Saved entries:
=== Section Start ===
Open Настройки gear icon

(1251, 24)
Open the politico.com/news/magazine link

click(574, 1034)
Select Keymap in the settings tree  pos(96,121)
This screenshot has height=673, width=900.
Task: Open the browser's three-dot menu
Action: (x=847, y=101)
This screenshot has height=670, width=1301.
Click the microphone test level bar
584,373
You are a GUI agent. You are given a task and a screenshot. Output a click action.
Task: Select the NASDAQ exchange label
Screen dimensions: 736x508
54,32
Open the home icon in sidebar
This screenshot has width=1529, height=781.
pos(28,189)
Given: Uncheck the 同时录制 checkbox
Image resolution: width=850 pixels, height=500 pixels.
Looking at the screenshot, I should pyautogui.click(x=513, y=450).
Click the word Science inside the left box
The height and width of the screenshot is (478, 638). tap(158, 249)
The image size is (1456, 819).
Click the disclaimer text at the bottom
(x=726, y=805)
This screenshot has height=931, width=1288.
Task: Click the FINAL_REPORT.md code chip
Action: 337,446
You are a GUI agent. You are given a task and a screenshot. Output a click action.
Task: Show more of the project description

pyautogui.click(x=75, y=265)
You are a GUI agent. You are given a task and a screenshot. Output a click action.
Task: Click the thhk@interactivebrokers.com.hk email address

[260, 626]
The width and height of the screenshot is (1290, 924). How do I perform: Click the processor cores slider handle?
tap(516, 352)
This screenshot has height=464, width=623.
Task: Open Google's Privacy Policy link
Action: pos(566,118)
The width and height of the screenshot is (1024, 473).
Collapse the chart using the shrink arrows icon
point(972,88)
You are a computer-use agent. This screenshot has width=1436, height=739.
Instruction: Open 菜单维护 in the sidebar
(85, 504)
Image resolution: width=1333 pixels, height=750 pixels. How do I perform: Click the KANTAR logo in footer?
=== Section End ===
*Work required*
The answer should be all the entries, restated with no word changed.

*Written answer*
Open Настройки gear icon

(1251, 24)
Open the politico.com/news/magazine link

click(574, 1034)
Select Keymap in the settings tree  pos(96,121)
This screenshot has height=673, width=900.
Task: Open the browser's three-dot menu
Action: (x=847, y=101)
This screenshot has height=670, width=1301.
Click the microphone test level bar
584,373
You are a GUI agent. You are given a task and a screenshot. Output a click action.
Task: Select the NASDAQ exchange label
Screen dimensions: 736x508
54,32
Open the home icon in sidebar
This screenshot has width=1529, height=781.
pos(28,189)
Given: Uncheck the 同时录制 checkbox
Image resolution: width=850 pixels, height=500 pixels.
Looking at the screenshot, I should pyautogui.click(x=513, y=450).
Click the word Science inside the left box
The height and width of the screenshot is (478, 638). tap(158, 249)
The image size is (1456, 819).
Click the disclaimer text at the bottom
(x=726, y=805)
This screenshot has height=931, width=1288.
Task: Click the FINAL_REPORT.md code chip
Action: 337,446
You are a GUI agent. You are given a task and a screenshot. Output a click action.
Task: Show more of the project description

pyautogui.click(x=75, y=265)
You are a GUI agent. You are given a task and a screenshot. Output a click action.
Task: Click the thhk@interactivebrokers.com.hk email address

[260, 626]
The width and height of the screenshot is (1290, 924). How do I perform: Click the processor cores slider handle?
tap(516, 352)
This screenshot has height=464, width=623.
Task: Open Google's Privacy Policy link
Action: pos(566,118)
The width and height of the screenshot is (1024, 473).
Collapse the chart using the shrink arrows icon
point(972,88)
You are a computer-use agent. This screenshot has width=1436, height=739.
Instruction: Open 菜单维护 in the sidebar
(85, 504)
Image resolution: width=1333 pixels, height=750 pixels. How do I perform: Click the KANTAR logo in footer?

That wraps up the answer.